■ WORK TO DO: Reproduce the following records line for line, without changing anything.
----
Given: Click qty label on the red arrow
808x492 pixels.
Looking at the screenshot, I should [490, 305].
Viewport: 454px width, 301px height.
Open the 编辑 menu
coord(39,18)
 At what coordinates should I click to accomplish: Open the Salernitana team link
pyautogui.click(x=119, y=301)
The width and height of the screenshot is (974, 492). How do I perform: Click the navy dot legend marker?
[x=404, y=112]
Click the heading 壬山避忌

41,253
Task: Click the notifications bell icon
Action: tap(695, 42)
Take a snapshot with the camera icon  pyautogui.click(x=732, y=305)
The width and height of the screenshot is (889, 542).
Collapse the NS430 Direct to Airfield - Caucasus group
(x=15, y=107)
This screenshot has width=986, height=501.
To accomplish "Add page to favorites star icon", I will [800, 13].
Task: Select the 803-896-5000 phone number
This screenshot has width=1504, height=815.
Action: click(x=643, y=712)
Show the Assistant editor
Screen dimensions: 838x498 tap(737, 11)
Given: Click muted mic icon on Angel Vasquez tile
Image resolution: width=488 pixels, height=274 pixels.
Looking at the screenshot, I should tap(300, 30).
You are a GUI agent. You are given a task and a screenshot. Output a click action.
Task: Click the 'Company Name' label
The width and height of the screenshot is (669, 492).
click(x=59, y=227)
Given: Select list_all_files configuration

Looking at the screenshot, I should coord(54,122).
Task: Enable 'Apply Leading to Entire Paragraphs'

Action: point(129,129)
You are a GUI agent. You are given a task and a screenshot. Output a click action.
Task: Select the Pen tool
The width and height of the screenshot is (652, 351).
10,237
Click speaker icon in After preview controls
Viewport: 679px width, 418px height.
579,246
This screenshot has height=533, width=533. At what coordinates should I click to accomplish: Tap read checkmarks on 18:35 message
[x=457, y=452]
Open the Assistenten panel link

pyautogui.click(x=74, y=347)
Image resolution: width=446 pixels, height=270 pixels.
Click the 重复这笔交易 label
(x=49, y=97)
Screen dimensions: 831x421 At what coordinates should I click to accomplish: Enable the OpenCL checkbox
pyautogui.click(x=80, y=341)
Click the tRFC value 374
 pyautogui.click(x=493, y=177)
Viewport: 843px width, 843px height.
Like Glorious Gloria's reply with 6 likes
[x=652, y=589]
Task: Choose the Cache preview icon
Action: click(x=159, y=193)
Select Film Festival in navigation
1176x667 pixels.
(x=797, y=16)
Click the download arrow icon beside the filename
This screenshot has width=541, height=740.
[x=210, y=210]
----
■ RESPONSE:
Given: Click qty label on the red arrow
808x492 pixels.
Looking at the screenshot, I should [490, 305].
Viewport: 454px width, 301px height.
Open the 编辑 menu
coord(39,18)
 At what coordinates should I click to accomplish: Open the Salernitana team link
pyautogui.click(x=119, y=301)
The width and height of the screenshot is (974, 492). How do I perform: Click the navy dot legend marker?
[x=404, y=112]
Click the heading 壬山避忌

41,253
Task: Click the notifications bell icon
Action: tap(695, 42)
Take a snapshot with the camera icon  pyautogui.click(x=732, y=305)
The width and height of the screenshot is (889, 542).
Collapse the NS430 Direct to Airfield - Caucasus group
(x=15, y=107)
This screenshot has width=986, height=501.
To accomplish "Add page to favorites star icon", I will [800, 13].
Task: Select the 803-896-5000 phone number
This screenshot has width=1504, height=815.
Action: click(x=643, y=712)
Show the Assistant editor
Screen dimensions: 838x498 tap(737, 11)
Given: Click muted mic icon on Angel Vasquez tile
Image resolution: width=488 pixels, height=274 pixels.
Looking at the screenshot, I should tap(300, 30).
You are a GUI agent. You are given a task and a screenshot. Output a click action.
Task: Click the 'Company Name' label
The width and height of the screenshot is (669, 492).
click(x=59, y=227)
Given: Select list_all_files configuration

Looking at the screenshot, I should coord(54,122).
Task: Enable 'Apply Leading to Entire Paragraphs'

Action: point(129,129)
You are a GUI agent. You are given a task and a screenshot. Output a click action.
Task: Select the Pen tool
The width and height of the screenshot is (652, 351).
10,237
Click speaker icon in After preview controls
Viewport: 679px width, 418px height.
579,246
This screenshot has height=533, width=533. At what coordinates should I click to accomplish: Tap read checkmarks on 18:35 message
[x=457, y=452]
Open the Assistenten panel link

pyautogui.click(x=74, y=347)
Image resolution: width=446 pixels, height=270 pixels.
Click the 重复这笔交易 label
(x=49, y=97)
Screen dimensions: 831x421 At what coordinates should I click to accomplish: Enable the OpenCL checkbox
pyautogui.click(x=80, y=341)
Click the tRFC value 374
 pyautogui.click(x=493, y=177)
Viewport: 843px width, 843px height.
Like Glorious Gloria's reply with 6 likes
[x=652, y=589]
Task: Choose the Cache preview icon
Action: click(x=159, y=193)
Select Film Festival in navigation
1176x667 pixels.
(x=797, y=16)
Click the download arrow icon beside the filename
This screenshot has width=541, height=740.
[x=210, y=210]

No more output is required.